As a person who swears like a sailor irl, I kind of like that it is censored here. It keeps me in a positive mood and feels like a breath of fresh air. Really fits the mood of these games.


----------



## Ossiran (Aug 22, 2019)

Given the theme of the boards, profanity is really unneeded, in my opinion. If you wanted to disable it in a couple if possible, that'd be one thing, but as a whole it's not needed.


----------



## sarahac (Aug 22, 2019)

honestly? i think it should be left as is. it's kinda the best of both worlds. if you wanna swear,  censor it. it still gets your point across, people get what you mean. if you're too young to be exposed to that kind of thing, or youre just not into that, you dont have to see any of it! that way,  everyone's happy


----------



## SensaiGallade (Aug 22, 2019)

Profanity is already censored, so I do think its fine as it is. That doesn't mean though you swear the house down so excessively. 

Adding onto that though, us older members also have a responsibility to set an example of how to behave when we are using the forums so we don't have a negative influence on younger members, because we're gonna be hit with a lot of new members closers to New Horizons release.


----------



## Alolan_Apples (Aug 22, 2019)

How about we change the swear filter to where if someone cusses, it is changed to a vegetable rather than asterisks. Even if the filters change bad words to asterisks, we still know what they’re trying to say. But I don’t know what they’re trying to say if they are vegetables.

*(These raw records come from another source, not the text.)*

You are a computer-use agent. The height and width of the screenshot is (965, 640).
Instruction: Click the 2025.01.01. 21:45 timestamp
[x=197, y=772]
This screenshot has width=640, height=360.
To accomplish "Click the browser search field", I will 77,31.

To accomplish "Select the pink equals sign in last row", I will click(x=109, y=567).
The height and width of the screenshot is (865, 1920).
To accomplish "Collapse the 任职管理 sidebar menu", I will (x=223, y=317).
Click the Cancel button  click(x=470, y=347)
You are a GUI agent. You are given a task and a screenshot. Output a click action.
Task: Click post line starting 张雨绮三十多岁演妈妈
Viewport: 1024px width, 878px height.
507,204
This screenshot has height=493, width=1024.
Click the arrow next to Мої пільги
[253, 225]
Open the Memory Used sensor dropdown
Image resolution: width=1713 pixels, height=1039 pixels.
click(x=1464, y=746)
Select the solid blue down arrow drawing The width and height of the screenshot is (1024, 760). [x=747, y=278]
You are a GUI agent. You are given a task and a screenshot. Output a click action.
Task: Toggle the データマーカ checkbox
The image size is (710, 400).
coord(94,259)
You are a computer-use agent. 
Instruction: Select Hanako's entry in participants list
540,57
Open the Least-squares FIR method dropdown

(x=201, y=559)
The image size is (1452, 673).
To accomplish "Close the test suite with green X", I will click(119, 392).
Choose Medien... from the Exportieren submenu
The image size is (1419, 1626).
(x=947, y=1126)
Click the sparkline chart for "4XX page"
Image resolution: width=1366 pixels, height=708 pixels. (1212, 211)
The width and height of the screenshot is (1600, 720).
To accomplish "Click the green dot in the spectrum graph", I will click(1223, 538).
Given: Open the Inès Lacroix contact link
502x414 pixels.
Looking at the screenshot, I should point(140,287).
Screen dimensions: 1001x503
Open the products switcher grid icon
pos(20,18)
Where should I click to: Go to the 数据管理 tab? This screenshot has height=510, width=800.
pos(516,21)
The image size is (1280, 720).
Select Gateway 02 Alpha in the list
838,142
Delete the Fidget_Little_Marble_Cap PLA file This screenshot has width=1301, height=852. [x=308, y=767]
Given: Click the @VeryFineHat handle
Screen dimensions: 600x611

Remember when we couldn’t say “Halloween” because every time we say it, the filters change it to Christmas?


----------



## Lavamaize (Aug 22, 2019)

I say no profanity. The Bell Tree is a positive environment and allowing profanity may alter that and make it become less appealing to some.


----------



## oath2order (Aug 22, 2019)

Alolan_Apples said:


> How about we change the swear filter to where if someone cusses, it is changed to a vegetable rather than asterisks. Even if the filters change bad words to asterisks, we still know what they’re trying to say. But I don’t know what they’re trying to say if they are vegetables.
> 
> Remember when we couldn’t say “Halloween” because every time we say it, the filters change it to Christmas?



So basically do what RuneScape did in the old days, swears got changed to "cabbage".


----------



## Antonio (Aug 22, 2019)

IMO, we can already curse on the forums. It's just...censored. 

Censoring profanity feels like a comprise between not censoring it and out-right banning curse words in terms of removing the post with cursed words. Yes, it filters out the word but the mature members of the website can still understand what the cursed word is based on the context.


----------



## oath2order (Aug 22, 2019)

Antonio said:


> IMO, we can already curse on the forums. It's just...censored.
> 
> Censoring profanity feels like a comprise between not censoring it and out-right banning curse words in terms of removing the post with cursed words. Yes, it filters out the word but the mature members of the website can still understand what the cursed word is based on the context.



Yeah, the asterisks are fine as is, nothing needs to change here.


----------



## xSuperMario64x (Aug 22, 2019)

Alolan_Apples said:


> How about we change the swear filter to where if someone cusses, it is changed to a vegetable rather than asterisks. Even if the filters change bad words to asterisks, we still know what they’re trying to say. But I don’t know what they’re trying to say if they are vegetables.



What the cucumber do you think you're doing you stupid tomato???


----------



## That Marshal Fangirl (Aug 22, 2019)

xSuperMario64x said:


> What the cucumber do you think you're doing you stupid tomato???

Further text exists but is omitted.